Collect - Extraction: Batch Transfer

Published in Processing, 2024

image

We need to extract data from source applications using simple queries for each table, outputting the results into flat files. These files are then ingested into analytics platforms in the cloud. I have often observed that pipelines make significant mistakes in this subsystem, especially when transferring data from on-premises to the cloud. This is primarily due to the need for coordination between two teams: the application team, which owns the source application, and the data team, which owns the analytics applications.

To address these issues, I propose a framework to build a subsystem architecture that ensures efficiency, reliability, and security.

1. Extraction Query

Extraction queries need to be robust and free from failures. Modern business applications typically provide decent data integrity checks before persisting data. A good rule of thumb is to minimize pre-ingest processing and use straightforward queries to extract data in batches, relying on time windows for filtering. However, if processing logic must be applied within the extract query, we need to ensure these queries do not lead to failures.

Here are some common reasons for extraction query failures and their mitigation strategies:

  1. Syntax Errors from Schema Evolution: Table schema changes without informing pipeline teams can lead to disruptions. While this is a larger governance issue, we need to design our queries to handle schema changes gracefully.
  2. Query Memory and CPU Resource Limitations: Many source applications have resource limits. It is recommended to break queries down into sub-batches to avoid exceeding these limits.
  3. Disk Space for Extracted Files: Extracting very large data sets can cause performance degradation or failures due to insufficient disk space for temporary files or output. I have seen major incidents caused by this. It is advisable to delete files from on-premises once they are transferred to the cloud and use the cloud for archiving.
  4. Query Complexity: Complex joins, subqueries, heavy aggregation, and grouping operations can lead to performance issues or timeouts. Simplify queries where possible to avoid these issues.
  5. Uncoordinated System Maintenance Downtimes: Unexpected maintenance windows during extraction schedules can cause query failures. Regularly coordinate with system administrators to avoid conflicts.
  6. Permission and Access Issues: Ensure stable access permissions by using service accounts instead of individual user accounts. Necessary permissions to access data or execute queries can change, or previously granted access can be revoked.
  7. Data Issues: While simple extraction queries typically avoid data issues, converting data into compressed formats, especially those that are schema-sensitive, can encounter mismatched data types or unexpected null values causing logic errors.

Recommendations

Maintain regular coordination between the source application and data teams to plan for any changes. Include exception handling for schema-related constraints to ensure that data encountered is as expected. Automate extraction processes and set up monitoring to quickly identify and resolve issues.

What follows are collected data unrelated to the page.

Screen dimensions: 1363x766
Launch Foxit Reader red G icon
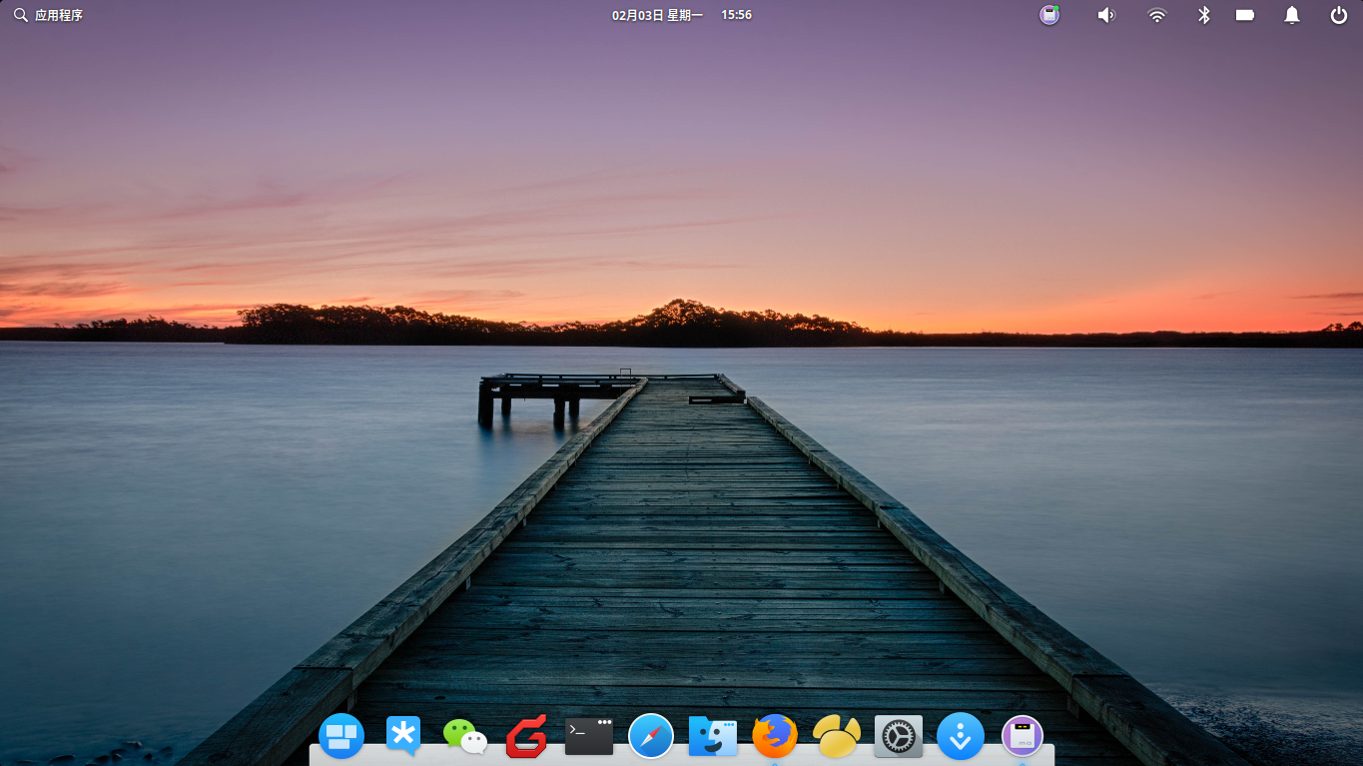(526, 738)
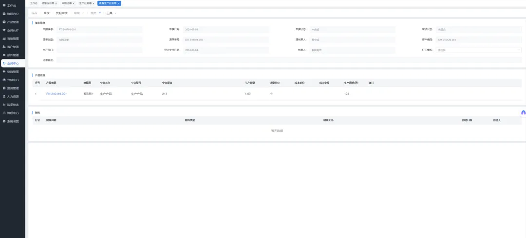Close the 生产任务单 tab

click(94, 3)
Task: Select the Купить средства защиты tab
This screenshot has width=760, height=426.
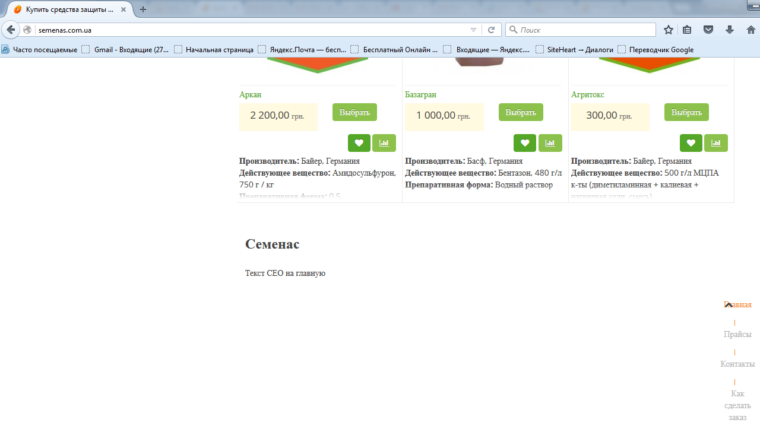Action: click(x=68, y=9)
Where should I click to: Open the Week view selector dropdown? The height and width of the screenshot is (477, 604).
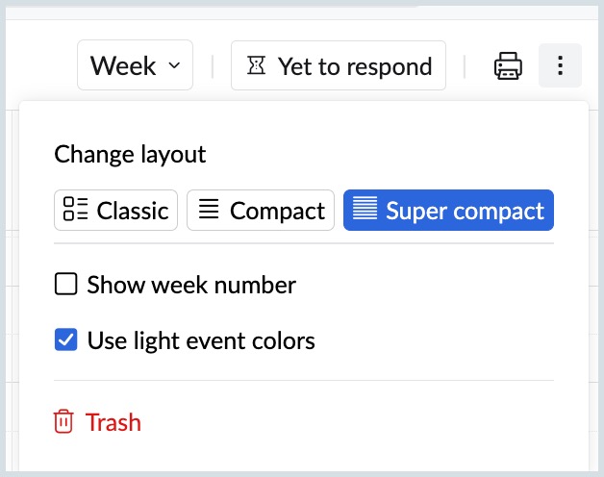(x=135, y=66)
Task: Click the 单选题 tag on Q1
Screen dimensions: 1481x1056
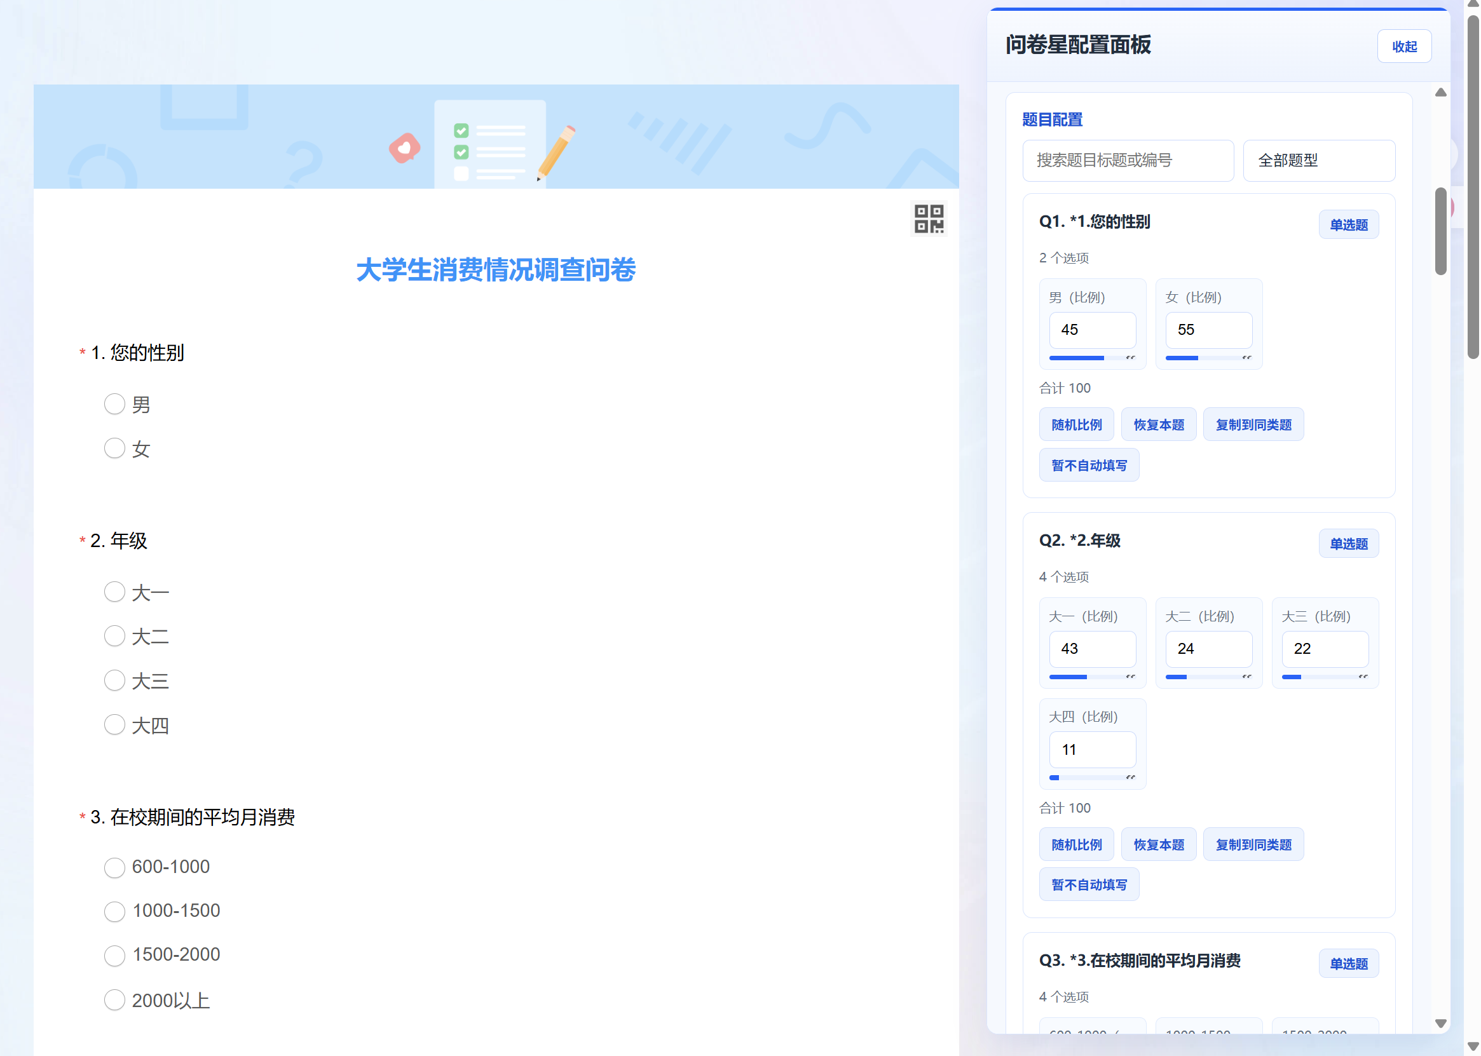Action: click(x=1348, y=225)
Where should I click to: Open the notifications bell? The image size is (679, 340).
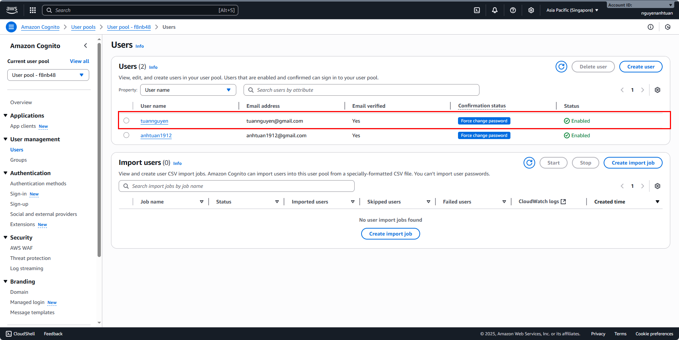494,10
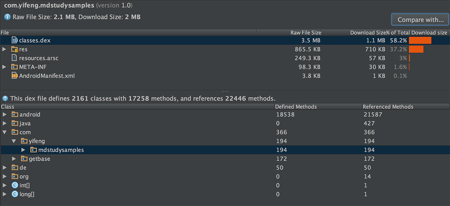The height and width of the screenshot is (206, 450).
Task: Click the res folder icon
Action: [15, 49]
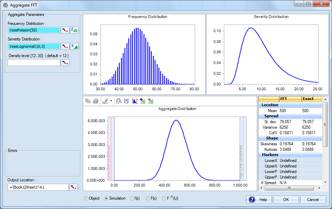Copy the Aggregate Distribution chart using copy icon

88,100
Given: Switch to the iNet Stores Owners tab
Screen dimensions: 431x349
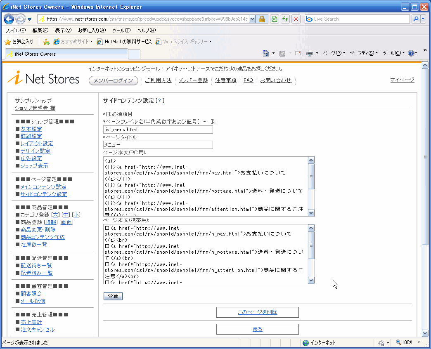Looking at the screenshot, I should click(x=66, y=54).
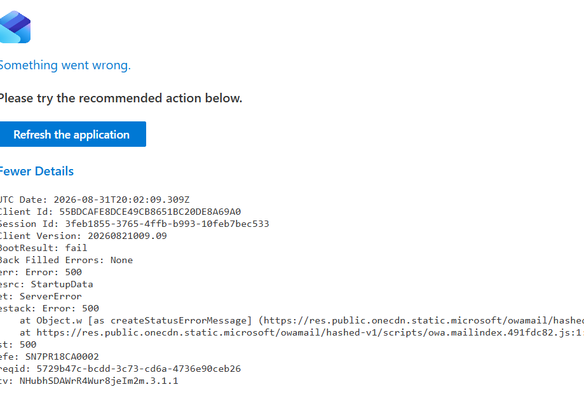584x408 pixels.
Task: Click the Refresh the application button
Action: pos(72,134)
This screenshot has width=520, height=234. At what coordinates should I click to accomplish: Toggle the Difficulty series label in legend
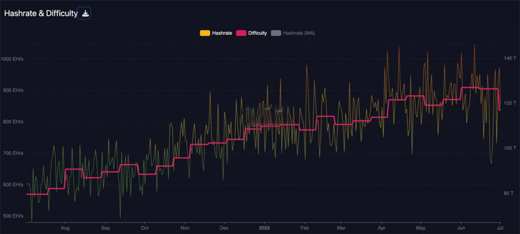pos(257,33)
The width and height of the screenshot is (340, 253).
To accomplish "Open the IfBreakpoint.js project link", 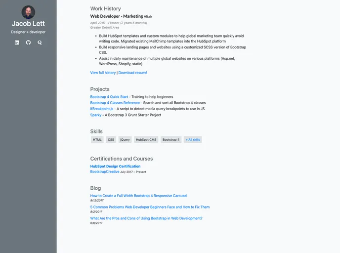I will point(102,109).
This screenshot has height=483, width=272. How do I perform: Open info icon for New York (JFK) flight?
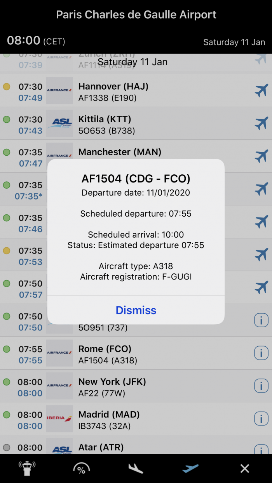[x=261, y=386]
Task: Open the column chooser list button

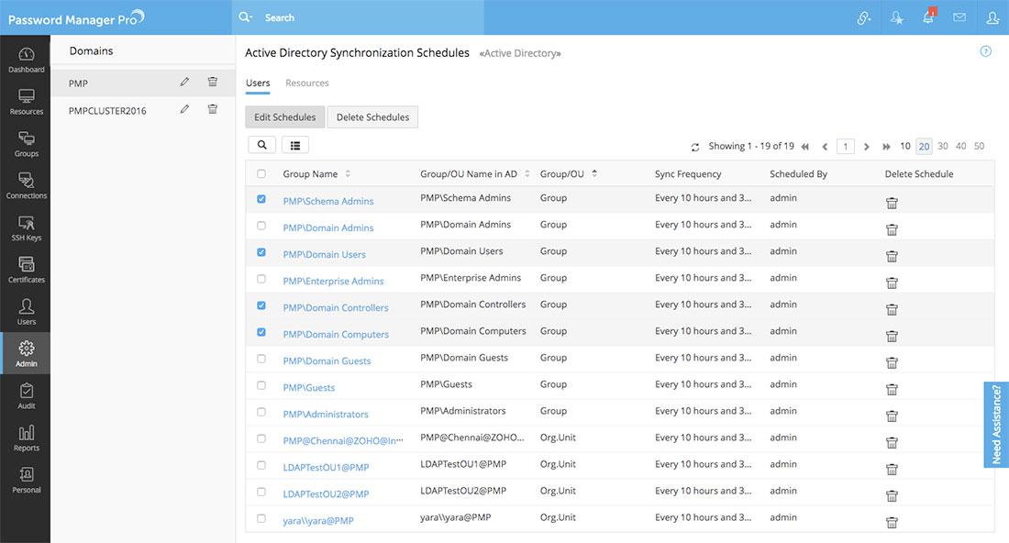Action: point(295,145)
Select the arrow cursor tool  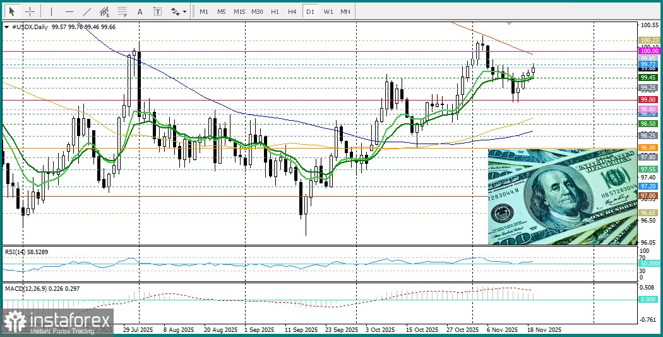tap(11, 11)
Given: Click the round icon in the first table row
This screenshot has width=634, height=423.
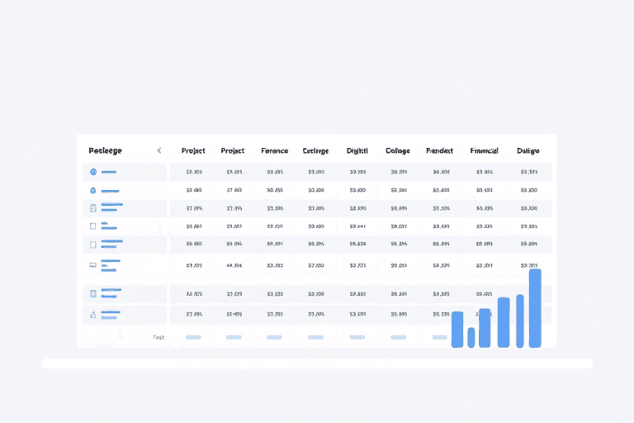Looking at the screenshot, I should pyautogui.click(x=93, y=172).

2. Efficient Data Transfer

This is very straight forward and the most important architecture decision in collect subsystem. But this is where most of the mistakes are made.

  1. Compress data before transfer to reduce the amount of data being sent over the network, which can speed up the transfer and reduce costs. I have a case study on a how multiple delays in pipeline was attributes to not handling move over the network effienciently. Refer Collect - Extraction: Transfer Compressed Data.
  2. Be carefull with Pull Based APIs: I have seen situations where REST based calls over the network being used espcially with SAP data. They had to go through multiple iterations and breakdown the pull into smaller pulls and coordinate delays. It worked but it was a brittle solution which did not scale. I had recommended to move a simpler push solution atleast for the large tables.
  3. Break down large datasets into smaller, manageable chunks to avoid overwhelming the network and to facilitate easier retries in case of failure. Consider parallel transfers to speed up the process.
  4. Choose solutions and tools that can scale with your data volume. This is especially important as your data grows over time.

3. Security

  1. Encrypt data in transit using secure protocols (e.g., TLS) to protect sensitive information from being intercepted.
  2. Use strong authentication methods to ensure that only authorized users and systems can initiate data transfers.
  3. Implement strict access controls to limit who can access the data and the transfer mechanisms. Utilize Identity and Access Management (IAM) Solutions to manage user identities and access rights centrally. Define and enforce access policies that specify who can access which resources and under what conditions.
  4. Regularly Audit and Monitor Access and maintain detailed logs of authentication attempts, access requests, and data transfers. If we are dealing with sensite data, we would need to monitor logs for suspicious activities and conduct regular audits to ensure compliance with security policies.
  5. Use service agents to connect to source and target of the data transfer, and implement Role-Based Access Control (RBAC) based on Least Privilege. Define roles with specific access rights only to read from source and write into target.
  6. Use encrypted tokens and API keys for authenticating API calls. I have seen this happening but we also need to store tokens and keys securely (e.g., using environment variables or secret management services). Secret Managers provided by cloud services are ideal for ensuring we do not expose passwords or other authenticating details lying around.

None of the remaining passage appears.